Gays criam time de futebol, reúnem fãs e confrontam exclusão

Comportamento, Social
13 de abril de 2017
por Genilson Coutinho

Em quase dois anos de existência, o Unicorns Futebol Clube, equipe amadora de São Paulo formada apenas por pessoas LBGTs, teve apenas uma grande crise. Foi quando um dos integrantes se chateou com o desempenho de um dos colega e disse que “futebol é coisa para macho”. Para o grupo, não é. É esporte para qualquer um.

Com cerca de 50 integrantes, o grupo defende valores distintos: 1) não precisa ser bom de bola, basta querer se divertir; 2) dar oportunidade e incentivo para gays que gostam de futebol, mas foram e são excluídos do esporte na escola ou em seus ambiente de trabalho; 3) ocupar um espaço social ainda basicamente dominado por homens heterossexuais. Para defender tudo isso, os “unicórnios”, como se chamam uns aos outros os jogadores, não se privam de jogar em uma quadra rodeada de outras instalações tomadas por times formados possivelmente por maioria hétero, no Ipiranga (zona sul).

Eles também não se policiam e trocam beijos a todo o tempo, exibem chuteiras estilizadas em cores reluzentes e soltam seus “arrasou veado!” ou ” você foi maravilhosa, bicha”, quando alguém faz um gol ou uma grande jogada, embora estereótipos não caibam no time.
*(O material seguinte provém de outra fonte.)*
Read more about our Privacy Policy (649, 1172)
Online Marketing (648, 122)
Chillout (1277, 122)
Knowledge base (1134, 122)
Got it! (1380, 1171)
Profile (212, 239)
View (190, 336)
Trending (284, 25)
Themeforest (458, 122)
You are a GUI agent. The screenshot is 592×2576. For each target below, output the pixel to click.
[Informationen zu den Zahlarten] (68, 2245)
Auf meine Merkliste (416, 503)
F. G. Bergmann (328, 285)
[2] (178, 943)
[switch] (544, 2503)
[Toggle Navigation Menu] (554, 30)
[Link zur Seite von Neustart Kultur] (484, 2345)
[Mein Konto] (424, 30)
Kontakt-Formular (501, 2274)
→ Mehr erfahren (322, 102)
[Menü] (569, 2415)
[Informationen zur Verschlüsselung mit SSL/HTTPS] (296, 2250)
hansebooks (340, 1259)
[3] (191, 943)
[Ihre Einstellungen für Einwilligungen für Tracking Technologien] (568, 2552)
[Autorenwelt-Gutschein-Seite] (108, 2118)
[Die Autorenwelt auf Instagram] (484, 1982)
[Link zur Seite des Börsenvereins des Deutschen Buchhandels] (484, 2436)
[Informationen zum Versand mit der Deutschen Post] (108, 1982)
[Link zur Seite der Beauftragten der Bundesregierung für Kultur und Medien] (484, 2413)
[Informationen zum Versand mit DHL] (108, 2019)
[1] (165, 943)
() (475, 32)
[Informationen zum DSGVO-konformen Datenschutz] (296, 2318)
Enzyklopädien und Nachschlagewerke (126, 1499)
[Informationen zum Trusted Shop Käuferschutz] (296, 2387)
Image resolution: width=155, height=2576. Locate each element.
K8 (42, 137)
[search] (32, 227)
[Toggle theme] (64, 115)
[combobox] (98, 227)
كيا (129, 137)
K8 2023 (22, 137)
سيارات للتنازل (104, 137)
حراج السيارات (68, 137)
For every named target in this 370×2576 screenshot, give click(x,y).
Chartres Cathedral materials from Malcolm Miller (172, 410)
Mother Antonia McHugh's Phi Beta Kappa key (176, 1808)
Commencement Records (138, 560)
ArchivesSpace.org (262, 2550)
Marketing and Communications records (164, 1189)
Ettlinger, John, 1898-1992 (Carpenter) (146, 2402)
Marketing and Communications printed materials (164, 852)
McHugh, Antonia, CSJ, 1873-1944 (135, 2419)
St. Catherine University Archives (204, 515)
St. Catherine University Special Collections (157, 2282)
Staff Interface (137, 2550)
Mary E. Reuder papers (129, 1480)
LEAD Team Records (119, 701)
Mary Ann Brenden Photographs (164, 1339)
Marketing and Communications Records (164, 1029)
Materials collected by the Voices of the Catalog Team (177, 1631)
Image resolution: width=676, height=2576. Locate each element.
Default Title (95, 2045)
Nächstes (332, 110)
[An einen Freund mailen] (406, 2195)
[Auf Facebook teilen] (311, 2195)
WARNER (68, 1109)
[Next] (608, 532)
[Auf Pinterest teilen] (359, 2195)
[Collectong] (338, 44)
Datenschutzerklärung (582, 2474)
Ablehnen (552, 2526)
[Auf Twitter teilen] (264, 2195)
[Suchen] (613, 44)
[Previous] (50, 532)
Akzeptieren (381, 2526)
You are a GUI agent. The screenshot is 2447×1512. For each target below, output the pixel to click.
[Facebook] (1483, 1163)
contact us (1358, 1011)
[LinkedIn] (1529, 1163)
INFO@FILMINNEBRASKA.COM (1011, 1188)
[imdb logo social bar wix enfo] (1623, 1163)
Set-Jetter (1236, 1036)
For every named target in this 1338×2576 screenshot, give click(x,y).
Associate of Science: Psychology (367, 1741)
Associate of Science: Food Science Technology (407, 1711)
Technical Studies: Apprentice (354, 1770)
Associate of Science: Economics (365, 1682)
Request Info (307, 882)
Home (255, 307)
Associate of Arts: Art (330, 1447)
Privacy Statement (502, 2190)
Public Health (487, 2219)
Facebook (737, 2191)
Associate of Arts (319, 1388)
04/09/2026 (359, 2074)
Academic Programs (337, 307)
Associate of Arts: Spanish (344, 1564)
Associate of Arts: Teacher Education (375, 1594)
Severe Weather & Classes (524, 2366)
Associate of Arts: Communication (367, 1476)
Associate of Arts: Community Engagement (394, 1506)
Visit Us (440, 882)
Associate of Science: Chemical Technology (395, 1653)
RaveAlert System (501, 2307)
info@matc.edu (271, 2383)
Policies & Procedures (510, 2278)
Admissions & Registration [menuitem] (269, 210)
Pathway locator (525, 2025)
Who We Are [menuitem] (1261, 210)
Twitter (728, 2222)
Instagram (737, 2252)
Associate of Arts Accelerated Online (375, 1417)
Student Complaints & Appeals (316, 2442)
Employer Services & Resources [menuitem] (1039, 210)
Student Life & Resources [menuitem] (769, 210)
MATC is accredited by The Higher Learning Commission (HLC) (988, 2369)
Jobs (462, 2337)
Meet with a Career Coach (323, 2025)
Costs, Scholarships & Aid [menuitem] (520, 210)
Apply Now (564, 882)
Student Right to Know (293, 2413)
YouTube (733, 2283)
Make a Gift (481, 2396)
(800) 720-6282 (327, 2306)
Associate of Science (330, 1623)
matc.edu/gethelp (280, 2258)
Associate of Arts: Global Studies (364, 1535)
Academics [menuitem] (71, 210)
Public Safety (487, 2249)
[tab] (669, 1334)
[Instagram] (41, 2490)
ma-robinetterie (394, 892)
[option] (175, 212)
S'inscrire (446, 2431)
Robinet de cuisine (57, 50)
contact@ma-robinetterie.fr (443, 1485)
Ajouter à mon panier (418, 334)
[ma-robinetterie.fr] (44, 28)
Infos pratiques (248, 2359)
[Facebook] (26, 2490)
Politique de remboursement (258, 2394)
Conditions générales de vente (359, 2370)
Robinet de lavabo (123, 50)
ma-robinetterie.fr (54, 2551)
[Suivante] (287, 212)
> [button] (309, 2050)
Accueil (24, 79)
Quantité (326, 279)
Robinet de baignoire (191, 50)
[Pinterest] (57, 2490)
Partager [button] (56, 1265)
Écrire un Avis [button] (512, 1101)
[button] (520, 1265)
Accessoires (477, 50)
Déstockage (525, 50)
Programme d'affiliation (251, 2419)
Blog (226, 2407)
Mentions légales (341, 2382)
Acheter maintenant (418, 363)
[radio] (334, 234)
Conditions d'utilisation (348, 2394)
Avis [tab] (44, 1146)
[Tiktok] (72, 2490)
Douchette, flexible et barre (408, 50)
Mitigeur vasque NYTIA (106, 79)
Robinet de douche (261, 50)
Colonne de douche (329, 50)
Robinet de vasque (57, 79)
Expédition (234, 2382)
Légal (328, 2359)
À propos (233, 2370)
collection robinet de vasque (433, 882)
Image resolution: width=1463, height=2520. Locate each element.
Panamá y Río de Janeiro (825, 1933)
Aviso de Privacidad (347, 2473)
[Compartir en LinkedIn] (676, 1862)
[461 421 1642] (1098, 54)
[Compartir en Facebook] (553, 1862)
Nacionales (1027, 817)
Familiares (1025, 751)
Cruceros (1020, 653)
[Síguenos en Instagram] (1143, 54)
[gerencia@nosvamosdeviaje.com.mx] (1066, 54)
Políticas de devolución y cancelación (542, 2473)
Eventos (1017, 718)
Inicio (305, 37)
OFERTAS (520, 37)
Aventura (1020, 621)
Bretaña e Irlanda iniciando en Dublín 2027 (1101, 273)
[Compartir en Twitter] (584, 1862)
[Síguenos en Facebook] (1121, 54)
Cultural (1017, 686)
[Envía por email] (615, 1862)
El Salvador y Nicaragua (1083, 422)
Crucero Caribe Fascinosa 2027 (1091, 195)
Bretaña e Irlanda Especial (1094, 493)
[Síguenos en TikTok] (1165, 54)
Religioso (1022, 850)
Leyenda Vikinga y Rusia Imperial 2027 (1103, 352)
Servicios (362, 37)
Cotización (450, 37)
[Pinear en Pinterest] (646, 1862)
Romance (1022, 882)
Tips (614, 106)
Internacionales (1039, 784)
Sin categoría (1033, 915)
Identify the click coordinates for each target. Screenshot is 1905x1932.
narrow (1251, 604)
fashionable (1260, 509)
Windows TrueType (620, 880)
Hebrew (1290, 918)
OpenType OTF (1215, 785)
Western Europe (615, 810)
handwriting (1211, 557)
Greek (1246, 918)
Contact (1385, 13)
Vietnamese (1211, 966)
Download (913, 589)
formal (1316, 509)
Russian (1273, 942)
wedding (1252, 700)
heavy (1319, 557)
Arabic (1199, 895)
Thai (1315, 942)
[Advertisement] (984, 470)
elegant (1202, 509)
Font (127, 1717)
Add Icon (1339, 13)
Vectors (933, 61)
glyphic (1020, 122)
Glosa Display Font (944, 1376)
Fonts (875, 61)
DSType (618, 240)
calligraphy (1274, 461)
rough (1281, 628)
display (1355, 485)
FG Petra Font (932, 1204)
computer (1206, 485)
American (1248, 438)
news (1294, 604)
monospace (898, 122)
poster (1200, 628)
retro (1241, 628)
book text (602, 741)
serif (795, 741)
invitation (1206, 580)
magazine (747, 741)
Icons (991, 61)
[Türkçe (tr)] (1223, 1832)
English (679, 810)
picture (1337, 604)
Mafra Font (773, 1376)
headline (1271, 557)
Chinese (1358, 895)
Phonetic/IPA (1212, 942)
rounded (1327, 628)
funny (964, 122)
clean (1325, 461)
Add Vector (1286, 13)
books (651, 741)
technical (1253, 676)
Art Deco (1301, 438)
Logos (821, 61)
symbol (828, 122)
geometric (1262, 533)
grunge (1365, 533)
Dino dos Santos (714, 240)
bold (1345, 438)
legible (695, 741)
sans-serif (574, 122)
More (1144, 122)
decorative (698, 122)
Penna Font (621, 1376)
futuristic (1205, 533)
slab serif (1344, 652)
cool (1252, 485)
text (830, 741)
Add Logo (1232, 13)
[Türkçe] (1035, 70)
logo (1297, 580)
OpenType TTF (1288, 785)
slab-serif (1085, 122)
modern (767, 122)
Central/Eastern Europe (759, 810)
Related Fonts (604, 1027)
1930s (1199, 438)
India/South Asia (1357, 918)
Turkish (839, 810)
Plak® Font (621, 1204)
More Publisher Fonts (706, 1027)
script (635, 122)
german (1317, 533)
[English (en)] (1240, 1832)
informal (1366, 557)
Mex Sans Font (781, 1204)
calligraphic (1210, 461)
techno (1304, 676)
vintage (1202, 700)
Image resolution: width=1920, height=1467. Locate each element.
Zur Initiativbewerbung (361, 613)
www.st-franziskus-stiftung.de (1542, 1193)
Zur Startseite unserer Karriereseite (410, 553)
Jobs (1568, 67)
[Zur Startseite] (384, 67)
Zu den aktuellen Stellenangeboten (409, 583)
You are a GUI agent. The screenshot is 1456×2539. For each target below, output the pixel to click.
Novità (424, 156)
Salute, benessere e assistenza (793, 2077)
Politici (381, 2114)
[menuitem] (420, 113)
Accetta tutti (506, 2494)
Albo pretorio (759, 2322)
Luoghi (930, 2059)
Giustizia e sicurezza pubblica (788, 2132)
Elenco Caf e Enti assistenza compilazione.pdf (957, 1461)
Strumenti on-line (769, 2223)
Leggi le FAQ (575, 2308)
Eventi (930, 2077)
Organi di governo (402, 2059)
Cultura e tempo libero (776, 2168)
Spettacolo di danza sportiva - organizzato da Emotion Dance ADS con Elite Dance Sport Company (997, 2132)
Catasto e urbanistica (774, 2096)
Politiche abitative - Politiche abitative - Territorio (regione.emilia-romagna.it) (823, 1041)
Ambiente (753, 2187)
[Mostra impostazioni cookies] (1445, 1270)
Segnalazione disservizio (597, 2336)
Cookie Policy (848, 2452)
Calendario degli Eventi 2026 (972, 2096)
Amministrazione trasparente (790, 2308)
Sem traumas “Demos um basta ao trauma de ser o último escolhido no time da escola, no bullying que sofremos por não jogarmos bem. O que predomina aqui é o espírito do unicórnio, que remete à diversão, a essa coisa nada a ver com um time convencional”, diz Bruno Hist, 29, diretor de arte. Na última quarta-feira (5), quando a reportagem acompanhou um dos treinos, seis novatos, com quase nenhuma experiência de jogo, entraram em quadra. Um deles era o engenheiro de produção Rafael Marini, 28. “Hoje em dia, é pouco provável que impeçam um gay de jogar entre héteros, mas sempre fica aquele clima de indireta sobre você, uma brincadeira pejorativa, uma piada, principalmente se fizer algo errado. Por isso achei essa iniciativa do time muito legal e saudável”, afirma. Eduardo Guzzardi, 32, um dos goleiros do Unicorns, representa bem o espírito de que muita habilidade em campo não é fundamental ao time. Suas saídas para a defesa eram um tanto exóticas, mas, vez ou outra, resolviam. “Não precisa ter um tipo físico específico para jogar. O nosso propósito é a diversão. Estamos abertos para todo o público LGBT, inclusive se alguém quiser jogar de salto alto, ninguém vai impedir”, diz.

URSÕES — O Unicorns já conta com torcida e fãs. Maridos e namorados dos jogadores também frequentam os treinamentos e jogos semanalmente. Eles se autoapelidaram de “bearleaders”, uma mistura de “cheerleader”, líderes de torcidas de times americanos com ursos, um tipo específico dentro da comunidade gay, que são pessoas mais parrudas, fortes ou barbudas. O gerente financeiro Daniel Lovizzaro, 36, não perde nenhuma partida do marido, o advogado Rodrigo Nascimento, 27. Ele entende a formação do time como uma “conquista de geração”.

“As novas gerações não têm ou não vão ter mais barreiras de gênero. Isso ajuda a entender porque não enfrentamos grandes problemas aqui neste universo que é basicamente de héteros. Às vezes alguns olham feio, fazem uma piadinha, mas nada fora dos limites. Sermos muitos também ajuda. Quem vai encarar todas nós?”, brinca.

O sucesso da equipe tem sido tão grande que já há conversas com times LGBTs da Argentina e do México para, no futuro, tentarem fazer uma Copa América Gay. “Tivemos uma experiência ruim de jogar contra um time hétero certa vez. O problema é que eles ficaram tensos e agressivos porque seria, na cabeça deles, uma vergonha perder para gays. O clima não foi bom e gerou uma rivalidade boba. Então, por enquanto, jogamos entre nós”, conta o advogado Filipe Marquezin, 31, líder do grupo.